[[ Material supplied open ]]
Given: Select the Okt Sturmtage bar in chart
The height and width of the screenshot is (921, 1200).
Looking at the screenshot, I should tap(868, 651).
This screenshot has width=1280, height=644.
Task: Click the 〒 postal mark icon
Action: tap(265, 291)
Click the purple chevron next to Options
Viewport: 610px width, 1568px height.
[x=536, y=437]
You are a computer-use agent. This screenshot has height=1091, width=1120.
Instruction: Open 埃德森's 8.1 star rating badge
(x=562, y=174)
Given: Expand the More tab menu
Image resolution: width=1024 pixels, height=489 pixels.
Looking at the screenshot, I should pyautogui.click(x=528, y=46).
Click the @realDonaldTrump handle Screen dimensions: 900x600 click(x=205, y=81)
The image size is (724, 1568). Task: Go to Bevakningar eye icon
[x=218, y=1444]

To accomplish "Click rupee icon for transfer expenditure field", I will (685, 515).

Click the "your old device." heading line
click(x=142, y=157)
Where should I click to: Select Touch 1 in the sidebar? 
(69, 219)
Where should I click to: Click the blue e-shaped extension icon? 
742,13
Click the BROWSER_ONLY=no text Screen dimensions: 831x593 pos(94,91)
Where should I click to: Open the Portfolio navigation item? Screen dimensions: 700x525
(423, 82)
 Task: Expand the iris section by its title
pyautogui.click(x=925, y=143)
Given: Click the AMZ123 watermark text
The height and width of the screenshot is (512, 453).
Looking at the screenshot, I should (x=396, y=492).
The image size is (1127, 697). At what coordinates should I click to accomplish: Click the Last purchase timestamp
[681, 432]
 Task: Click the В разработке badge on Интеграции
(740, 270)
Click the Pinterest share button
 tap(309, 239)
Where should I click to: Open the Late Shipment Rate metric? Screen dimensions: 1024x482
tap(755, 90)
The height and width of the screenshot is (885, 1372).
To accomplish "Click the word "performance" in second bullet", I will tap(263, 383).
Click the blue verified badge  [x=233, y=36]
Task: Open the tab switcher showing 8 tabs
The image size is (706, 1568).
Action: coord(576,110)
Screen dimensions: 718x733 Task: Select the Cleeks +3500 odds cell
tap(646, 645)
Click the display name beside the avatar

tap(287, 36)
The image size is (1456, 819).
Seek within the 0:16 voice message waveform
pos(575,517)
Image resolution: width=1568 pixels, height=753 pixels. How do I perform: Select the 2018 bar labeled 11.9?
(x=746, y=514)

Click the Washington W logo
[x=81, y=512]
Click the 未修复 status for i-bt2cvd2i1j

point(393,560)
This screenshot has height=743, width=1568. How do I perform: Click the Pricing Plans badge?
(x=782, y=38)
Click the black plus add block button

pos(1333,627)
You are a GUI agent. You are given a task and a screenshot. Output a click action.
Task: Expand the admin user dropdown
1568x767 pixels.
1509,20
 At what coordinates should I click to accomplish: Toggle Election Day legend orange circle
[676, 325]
[[ Material supplied closed ]]
Action item> Copy from the entries only those lines that hold the word "agent".

Result for this exercise>
You are a computer-use agent. This screenshot has height=1091, width=1120.
You are a GUI agent. You are given a task and a screenshot. Output a click action.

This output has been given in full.